In the final layers of DetectNet the openCV groupRectangles algorithm is used to cluster and filter the set of bounding boxes generated for grid squares with predicted coverage values greater than or equal to gridbox_cvg_threshold, which is specified in the DetectNet model definition prototxt file. This algorithm clusters bounding boxes using the rectangle equivalence criteria that combines rectangles with similar sizes and locations. The similarity is defined by a variable eps, where a value of zero represents no clustering, and as eps goes to positive infinity, all bounding boxes are combined in one cluster.
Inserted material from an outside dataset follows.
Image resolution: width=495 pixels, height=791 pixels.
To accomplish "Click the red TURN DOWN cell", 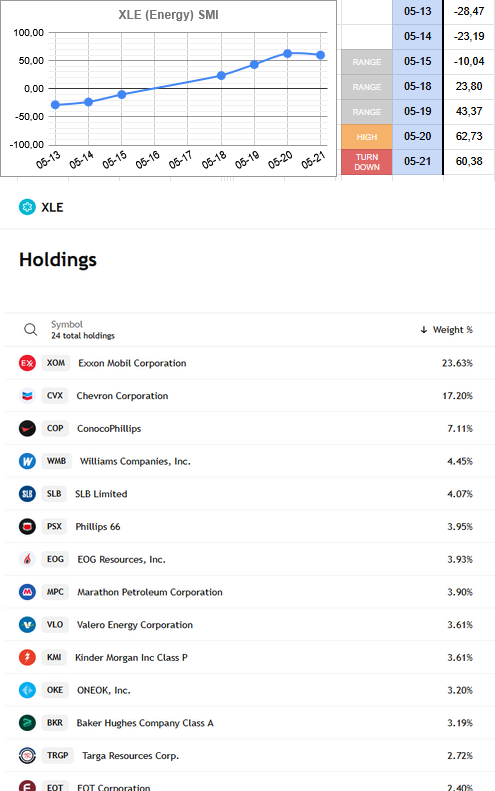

After clustering, small clusters containing less than or equal to gridbox_rect_thresh rectangles are rejected. For remaining clusters, the average rectangle is computed and put into the output rectangle list. Clustering is implemented in a Python function that is invoked in Caffe through the “Python Layers” interface. The parameters of groupRectangles are specified in the cluster layer in the DetectNet model definition file.

DetectNet also uses the “Python Layers” interface to calculate and output a simplified mean Average Precision (mAP) score for the final set of output bounding boxes. For each predicted bounding box and each ground truth bounding box the Intersection over Union (IoU) score is computed. IoU is the ratio of the overlapping areas of two bounding boxes to the sum of their areas. Using a user-defined IoU threshold (default 0.7), predicted bounding boxes can be designated as either true positives or false positives with respect to the ground truth bounding boxes. If a ground truth bounding box cannot be paired with a predicted bounding box such that the IoU exceeds the threshold, then that bounding box is a false negative—in other words, it represents an undetected object. The simplified mAP score output by DetectNet is the product of precision (ratio of true positives to true positives plus false positives) and recall (ratio of true positives to true positives plus true negatives). It’s a good combined measure for how sensitive DetectNet is to objects of interest, how well it avoids false alarms and how precise it’s bounding box estimates are. Further details about this kind of error analysis can be found in [Hoiem et al. 2012].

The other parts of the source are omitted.